VII RAPPORTO
SUL PROCESSO DI LIBERALIZZAZIONE
DELLA SOCIETÀ ITALIANA
Introduzione
di Salvatore Carrubba
Presidente Società Libera.
Questa settima edizione rappresenta una sorta di prova del fuoco per
l’annuale rapporto sulle liberalizzazioni.
Esso cade infatti nel pieno della grande crisi finanziaria, alla quale
del resto fanno riferimento molti degli interventi di questa edizione.
La crisi, esplosa al declinare dell’estate, non manifesta ancora quando
scrivo – al declinare dell’inverno – segni di rientro e, quel che è
peggio, non offre ragionevoli previsioni sul suo possibile sviluppo, la
durata e le conseguenze effettive.

Dati
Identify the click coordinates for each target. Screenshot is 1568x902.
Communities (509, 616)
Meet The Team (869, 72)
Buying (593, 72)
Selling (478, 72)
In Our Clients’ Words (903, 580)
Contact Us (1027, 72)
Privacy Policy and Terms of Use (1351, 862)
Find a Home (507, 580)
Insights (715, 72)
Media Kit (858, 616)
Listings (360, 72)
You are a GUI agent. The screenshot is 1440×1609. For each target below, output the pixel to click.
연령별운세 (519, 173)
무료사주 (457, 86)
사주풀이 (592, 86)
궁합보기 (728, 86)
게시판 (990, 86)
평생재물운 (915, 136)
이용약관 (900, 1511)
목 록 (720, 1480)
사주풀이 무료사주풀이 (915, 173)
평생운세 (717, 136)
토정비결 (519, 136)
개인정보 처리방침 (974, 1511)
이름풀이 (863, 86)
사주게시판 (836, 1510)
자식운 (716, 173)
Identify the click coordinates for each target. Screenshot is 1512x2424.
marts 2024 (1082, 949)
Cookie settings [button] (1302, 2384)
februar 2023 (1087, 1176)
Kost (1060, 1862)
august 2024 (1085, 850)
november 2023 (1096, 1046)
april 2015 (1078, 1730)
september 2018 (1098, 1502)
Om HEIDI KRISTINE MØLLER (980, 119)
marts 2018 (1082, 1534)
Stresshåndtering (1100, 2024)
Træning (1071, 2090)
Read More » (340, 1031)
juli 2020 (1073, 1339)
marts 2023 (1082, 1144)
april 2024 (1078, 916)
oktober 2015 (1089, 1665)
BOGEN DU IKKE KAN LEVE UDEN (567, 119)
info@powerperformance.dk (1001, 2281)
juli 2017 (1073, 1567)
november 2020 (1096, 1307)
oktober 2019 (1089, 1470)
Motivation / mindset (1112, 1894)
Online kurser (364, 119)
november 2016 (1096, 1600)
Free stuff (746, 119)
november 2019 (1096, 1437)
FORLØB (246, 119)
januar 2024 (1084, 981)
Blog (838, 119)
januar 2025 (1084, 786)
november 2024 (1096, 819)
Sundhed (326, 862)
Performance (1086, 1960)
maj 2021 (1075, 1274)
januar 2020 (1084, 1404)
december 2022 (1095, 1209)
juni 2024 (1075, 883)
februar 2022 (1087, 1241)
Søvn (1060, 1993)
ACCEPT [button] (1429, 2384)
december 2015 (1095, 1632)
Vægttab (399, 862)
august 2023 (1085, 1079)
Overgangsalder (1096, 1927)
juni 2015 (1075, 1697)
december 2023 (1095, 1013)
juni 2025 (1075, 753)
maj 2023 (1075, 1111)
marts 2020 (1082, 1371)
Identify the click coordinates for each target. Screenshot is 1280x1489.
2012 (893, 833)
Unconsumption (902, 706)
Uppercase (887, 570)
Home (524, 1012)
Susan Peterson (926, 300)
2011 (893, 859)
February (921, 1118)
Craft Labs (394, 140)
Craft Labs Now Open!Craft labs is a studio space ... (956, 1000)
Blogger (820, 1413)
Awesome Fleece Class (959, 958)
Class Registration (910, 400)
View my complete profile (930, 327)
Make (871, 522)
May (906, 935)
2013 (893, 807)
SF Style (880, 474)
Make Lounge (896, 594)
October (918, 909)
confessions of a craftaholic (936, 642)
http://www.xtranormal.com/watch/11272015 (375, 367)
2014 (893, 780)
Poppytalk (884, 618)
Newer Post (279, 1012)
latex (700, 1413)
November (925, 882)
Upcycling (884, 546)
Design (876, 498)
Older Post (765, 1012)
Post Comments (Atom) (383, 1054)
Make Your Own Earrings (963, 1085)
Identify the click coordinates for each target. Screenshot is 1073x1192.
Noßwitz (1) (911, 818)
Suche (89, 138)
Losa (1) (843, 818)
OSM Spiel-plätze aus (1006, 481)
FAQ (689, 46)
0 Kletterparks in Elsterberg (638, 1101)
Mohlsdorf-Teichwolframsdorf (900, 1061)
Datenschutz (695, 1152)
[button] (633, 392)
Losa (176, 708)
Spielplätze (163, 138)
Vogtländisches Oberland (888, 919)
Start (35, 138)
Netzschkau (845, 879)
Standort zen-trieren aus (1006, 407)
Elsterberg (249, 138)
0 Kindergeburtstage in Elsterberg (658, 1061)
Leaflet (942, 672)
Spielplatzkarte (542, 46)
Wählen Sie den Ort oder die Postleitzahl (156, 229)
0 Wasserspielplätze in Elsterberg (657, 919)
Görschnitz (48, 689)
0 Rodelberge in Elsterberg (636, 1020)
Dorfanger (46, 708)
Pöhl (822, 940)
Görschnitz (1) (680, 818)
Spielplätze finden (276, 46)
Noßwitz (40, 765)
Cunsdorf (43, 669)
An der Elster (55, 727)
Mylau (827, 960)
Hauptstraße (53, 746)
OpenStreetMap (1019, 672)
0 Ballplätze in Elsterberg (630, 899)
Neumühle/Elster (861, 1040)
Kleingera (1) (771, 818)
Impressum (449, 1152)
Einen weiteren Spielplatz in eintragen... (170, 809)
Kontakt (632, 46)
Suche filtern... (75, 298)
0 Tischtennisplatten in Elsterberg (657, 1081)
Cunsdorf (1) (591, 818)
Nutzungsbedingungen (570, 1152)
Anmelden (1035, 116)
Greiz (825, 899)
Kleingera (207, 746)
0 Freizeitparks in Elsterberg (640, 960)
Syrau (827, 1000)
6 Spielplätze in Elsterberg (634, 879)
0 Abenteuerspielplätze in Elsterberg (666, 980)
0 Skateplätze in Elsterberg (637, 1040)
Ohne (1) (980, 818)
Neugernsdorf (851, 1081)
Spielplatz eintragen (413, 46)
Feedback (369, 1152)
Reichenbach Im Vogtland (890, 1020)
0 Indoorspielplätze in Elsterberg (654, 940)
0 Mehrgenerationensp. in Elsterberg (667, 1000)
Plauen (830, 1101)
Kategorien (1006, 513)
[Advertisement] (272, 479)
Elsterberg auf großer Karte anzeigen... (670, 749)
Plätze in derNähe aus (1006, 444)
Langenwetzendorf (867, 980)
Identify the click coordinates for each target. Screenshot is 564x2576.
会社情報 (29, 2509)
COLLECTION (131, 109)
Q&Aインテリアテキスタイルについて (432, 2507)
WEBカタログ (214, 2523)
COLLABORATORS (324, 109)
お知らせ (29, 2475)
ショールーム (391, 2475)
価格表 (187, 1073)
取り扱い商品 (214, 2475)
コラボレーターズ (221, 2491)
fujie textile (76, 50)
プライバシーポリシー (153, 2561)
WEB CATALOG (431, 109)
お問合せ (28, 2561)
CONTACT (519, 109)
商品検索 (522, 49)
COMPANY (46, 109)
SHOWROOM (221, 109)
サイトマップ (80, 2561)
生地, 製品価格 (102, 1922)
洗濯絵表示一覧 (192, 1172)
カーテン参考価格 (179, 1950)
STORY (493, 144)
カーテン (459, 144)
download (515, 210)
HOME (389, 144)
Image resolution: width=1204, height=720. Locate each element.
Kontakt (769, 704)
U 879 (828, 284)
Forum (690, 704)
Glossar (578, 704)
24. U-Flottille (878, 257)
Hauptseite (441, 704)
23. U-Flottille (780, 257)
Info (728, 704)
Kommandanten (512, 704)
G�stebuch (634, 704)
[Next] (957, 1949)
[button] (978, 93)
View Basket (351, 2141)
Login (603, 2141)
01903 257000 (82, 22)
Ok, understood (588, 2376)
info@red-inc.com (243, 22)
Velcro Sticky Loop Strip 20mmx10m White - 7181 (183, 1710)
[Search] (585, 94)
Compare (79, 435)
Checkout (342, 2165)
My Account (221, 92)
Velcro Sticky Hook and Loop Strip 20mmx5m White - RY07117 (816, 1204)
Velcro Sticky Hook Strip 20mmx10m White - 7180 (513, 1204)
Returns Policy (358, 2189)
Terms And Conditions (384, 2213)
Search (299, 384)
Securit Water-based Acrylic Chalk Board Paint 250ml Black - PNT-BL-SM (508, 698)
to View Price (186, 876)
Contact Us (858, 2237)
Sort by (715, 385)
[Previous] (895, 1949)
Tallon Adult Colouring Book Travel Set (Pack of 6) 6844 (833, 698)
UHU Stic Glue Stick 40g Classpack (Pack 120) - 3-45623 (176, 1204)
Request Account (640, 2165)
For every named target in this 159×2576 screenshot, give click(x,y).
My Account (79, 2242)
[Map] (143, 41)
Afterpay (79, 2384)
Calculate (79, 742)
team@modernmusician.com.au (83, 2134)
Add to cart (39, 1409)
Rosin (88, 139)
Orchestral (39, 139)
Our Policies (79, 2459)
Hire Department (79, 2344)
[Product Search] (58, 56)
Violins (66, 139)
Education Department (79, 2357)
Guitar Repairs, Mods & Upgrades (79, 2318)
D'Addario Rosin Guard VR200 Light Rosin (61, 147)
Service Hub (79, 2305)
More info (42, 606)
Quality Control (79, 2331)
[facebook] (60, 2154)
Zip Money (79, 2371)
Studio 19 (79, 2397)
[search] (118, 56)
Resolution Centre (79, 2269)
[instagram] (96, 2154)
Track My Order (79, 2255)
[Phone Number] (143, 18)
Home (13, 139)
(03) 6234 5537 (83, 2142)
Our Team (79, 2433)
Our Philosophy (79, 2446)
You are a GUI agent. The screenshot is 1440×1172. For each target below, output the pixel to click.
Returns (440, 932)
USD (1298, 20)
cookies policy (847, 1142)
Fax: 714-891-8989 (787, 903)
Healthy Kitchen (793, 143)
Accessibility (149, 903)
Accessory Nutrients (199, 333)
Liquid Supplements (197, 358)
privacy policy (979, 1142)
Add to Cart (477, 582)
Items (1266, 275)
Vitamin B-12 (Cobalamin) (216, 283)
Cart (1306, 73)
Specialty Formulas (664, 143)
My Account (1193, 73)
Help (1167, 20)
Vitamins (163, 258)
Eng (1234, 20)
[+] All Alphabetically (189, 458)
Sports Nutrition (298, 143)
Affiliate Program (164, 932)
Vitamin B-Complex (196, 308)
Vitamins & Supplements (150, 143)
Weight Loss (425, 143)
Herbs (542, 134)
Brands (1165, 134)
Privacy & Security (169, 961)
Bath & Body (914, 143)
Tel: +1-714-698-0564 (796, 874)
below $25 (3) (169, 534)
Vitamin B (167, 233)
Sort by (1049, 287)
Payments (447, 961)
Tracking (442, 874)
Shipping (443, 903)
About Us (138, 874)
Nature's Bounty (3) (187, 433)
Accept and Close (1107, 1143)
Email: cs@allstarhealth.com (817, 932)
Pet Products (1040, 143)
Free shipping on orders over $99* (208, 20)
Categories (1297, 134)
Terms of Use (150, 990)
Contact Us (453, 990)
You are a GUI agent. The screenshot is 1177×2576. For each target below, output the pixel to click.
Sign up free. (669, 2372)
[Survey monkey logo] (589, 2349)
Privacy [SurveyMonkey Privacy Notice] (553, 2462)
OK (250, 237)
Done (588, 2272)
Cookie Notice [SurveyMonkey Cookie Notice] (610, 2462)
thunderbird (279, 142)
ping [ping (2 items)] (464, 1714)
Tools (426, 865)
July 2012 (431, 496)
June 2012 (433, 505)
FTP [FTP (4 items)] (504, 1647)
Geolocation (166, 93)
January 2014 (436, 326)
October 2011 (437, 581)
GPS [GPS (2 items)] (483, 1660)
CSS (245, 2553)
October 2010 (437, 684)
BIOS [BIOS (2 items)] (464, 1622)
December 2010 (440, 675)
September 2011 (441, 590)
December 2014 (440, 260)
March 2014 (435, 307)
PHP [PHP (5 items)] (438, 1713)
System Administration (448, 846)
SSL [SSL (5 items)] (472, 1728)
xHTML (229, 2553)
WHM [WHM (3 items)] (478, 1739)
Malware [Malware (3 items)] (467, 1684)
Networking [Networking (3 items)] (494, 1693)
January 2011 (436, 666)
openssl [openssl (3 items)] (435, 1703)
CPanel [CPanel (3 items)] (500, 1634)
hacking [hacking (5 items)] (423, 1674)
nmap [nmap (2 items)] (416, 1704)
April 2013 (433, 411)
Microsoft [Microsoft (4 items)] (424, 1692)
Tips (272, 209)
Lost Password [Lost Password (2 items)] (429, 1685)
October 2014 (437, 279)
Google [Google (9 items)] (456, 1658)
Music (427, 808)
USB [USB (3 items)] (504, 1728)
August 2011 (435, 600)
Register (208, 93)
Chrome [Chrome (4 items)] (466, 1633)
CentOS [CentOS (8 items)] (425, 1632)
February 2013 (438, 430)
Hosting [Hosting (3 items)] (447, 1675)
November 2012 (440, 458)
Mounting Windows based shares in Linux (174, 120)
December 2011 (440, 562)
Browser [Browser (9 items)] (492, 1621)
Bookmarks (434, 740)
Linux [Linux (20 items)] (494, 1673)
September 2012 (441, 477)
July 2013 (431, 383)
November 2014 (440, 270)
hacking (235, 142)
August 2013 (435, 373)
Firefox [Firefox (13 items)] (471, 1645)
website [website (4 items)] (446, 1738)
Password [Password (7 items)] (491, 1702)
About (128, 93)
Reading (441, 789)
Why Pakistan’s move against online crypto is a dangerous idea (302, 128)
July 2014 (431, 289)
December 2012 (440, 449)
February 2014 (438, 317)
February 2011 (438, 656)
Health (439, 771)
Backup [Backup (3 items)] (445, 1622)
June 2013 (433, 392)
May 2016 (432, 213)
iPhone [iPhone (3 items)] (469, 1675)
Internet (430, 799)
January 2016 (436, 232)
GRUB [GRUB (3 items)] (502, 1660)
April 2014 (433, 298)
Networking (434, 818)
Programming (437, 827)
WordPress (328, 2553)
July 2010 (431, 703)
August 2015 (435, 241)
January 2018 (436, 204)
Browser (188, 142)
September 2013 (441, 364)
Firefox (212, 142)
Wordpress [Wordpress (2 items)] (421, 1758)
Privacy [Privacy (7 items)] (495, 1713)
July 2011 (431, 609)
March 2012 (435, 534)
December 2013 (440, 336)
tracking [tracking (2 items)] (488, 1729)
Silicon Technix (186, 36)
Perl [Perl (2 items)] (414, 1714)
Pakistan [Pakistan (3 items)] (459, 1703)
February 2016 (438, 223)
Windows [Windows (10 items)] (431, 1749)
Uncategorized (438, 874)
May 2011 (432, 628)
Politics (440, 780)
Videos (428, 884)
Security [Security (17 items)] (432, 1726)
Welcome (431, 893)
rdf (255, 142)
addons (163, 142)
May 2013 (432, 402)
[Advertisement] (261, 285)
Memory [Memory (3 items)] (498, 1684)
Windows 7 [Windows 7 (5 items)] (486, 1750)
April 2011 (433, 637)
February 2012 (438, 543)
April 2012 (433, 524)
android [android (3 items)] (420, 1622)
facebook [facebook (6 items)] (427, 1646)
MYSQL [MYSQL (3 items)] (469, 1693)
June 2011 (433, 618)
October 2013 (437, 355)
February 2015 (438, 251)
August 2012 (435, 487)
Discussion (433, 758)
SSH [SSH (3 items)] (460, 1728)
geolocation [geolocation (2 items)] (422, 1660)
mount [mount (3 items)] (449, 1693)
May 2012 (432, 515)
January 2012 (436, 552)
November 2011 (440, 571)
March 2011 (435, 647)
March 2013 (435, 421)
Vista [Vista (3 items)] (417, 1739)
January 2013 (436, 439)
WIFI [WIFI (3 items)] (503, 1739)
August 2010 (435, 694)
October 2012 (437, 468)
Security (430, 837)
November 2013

I tuoi compiti
**A.** Riassumi in due frasi l’introduzione al rapporto sulle liberalizzazioni.
**B.** Trasforma in un elenco puntato il paragrafo dell’introduzione al rapporto sulle liberalizzazioni che comincia con «La crisi, esplosa al declinare dell’estate». Mantieni i fatti principali.

Risposte ai compiti
**A.** La settima edizione del rapporto annuale sulle liberalizzazioni viene presentata come una prova del fuoco, perché cade nel pieno della grande crisi finanziaria, a cui fanno riferimento molti interventi. La crisi, esplosa al declinare dell’estate, al declinare dell’inverno non mostra ancora segni di rientro e non permette previsioni ragionevoli sul suo sviluppo, sulla durata e sulle conseguenze effettive.

**B.**
- La crisi è esplosa al declinare dell’estate.
- Al declinare dell’inverno, quando viene scritta l’introduzione, non mostra ancora segni di rientro.
- Non offre previsioni ragionevoli sul suo possibile sviluppo, sulla durata e sulle conseguenze effettive.